Exercise details: Please take the lines from the one holding "At what coordinates" through the one holding "Task: Select the 附加服务 row label" in the data below and copy them exactly.

Input data:
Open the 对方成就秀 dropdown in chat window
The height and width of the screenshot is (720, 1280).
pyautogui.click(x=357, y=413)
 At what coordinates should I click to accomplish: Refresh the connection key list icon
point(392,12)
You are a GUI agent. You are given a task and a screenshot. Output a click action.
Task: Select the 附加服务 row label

==

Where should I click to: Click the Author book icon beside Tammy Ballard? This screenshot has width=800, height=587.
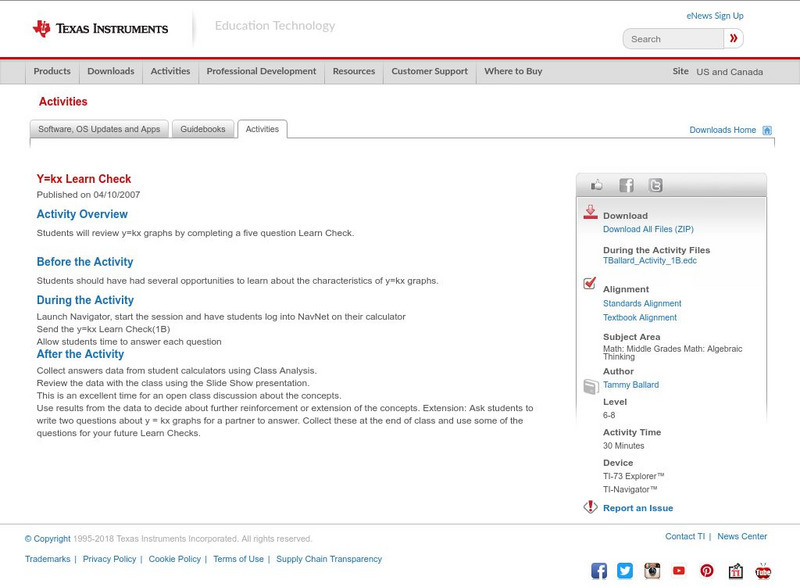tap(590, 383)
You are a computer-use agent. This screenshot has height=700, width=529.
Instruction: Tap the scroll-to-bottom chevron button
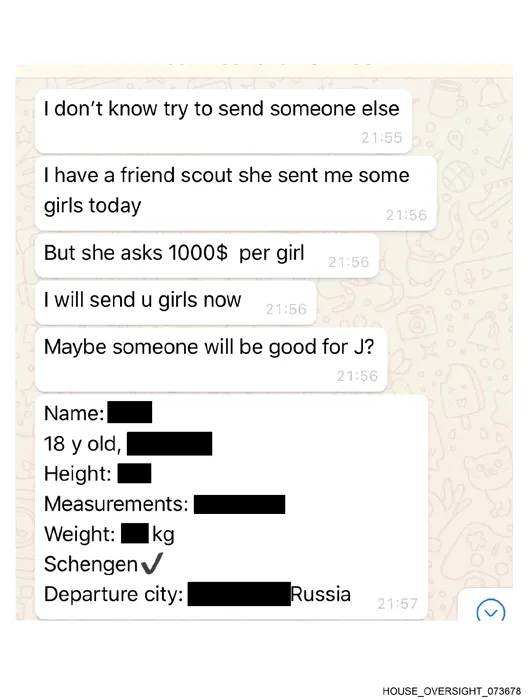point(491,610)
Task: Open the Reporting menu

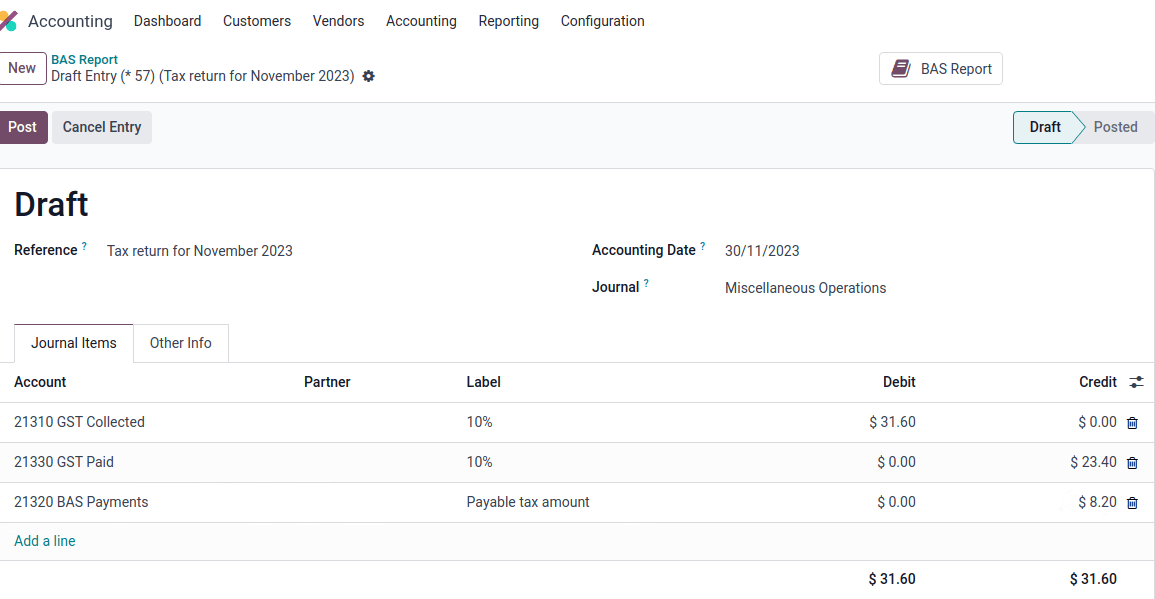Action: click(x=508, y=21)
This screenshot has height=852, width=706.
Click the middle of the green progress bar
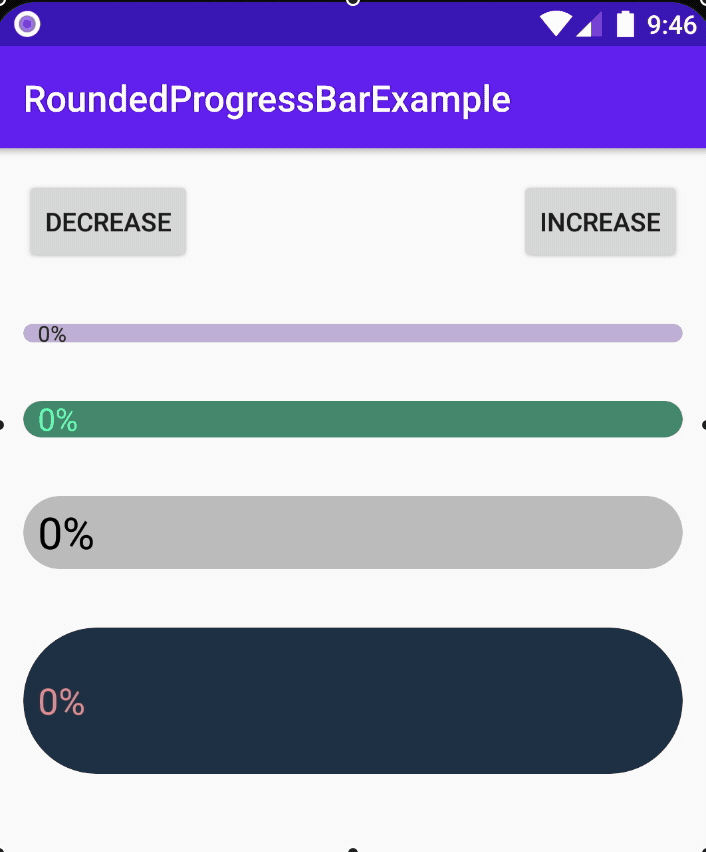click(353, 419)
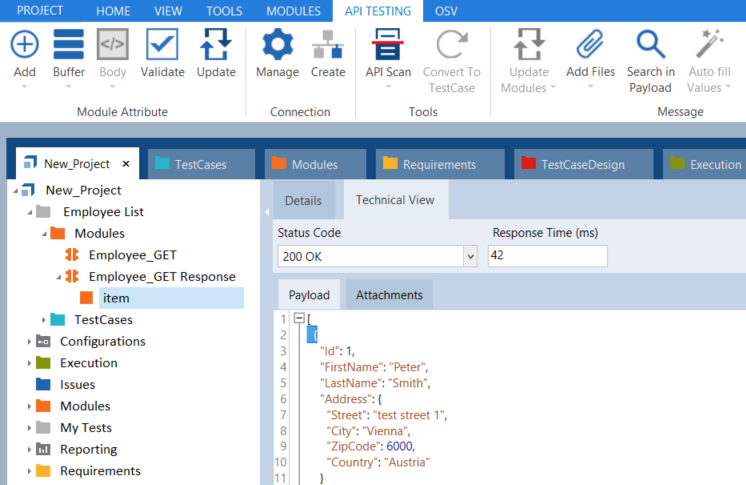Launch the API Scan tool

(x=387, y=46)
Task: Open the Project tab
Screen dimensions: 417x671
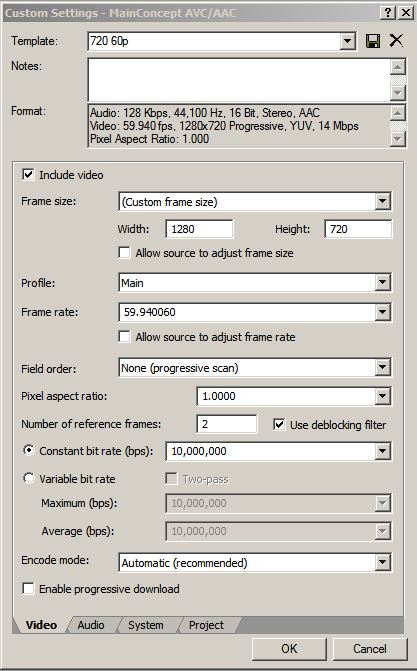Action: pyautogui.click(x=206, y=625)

---

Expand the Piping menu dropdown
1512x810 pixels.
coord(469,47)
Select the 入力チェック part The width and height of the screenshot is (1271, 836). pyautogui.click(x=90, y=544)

Task response:
 At what coordinates should I click to accomplish: Refresh the connection key list icon
point(392,12)
You are a GUI agent. You are given a task and a screenshot. Output a click action.
Task: Select the 附加服务 row label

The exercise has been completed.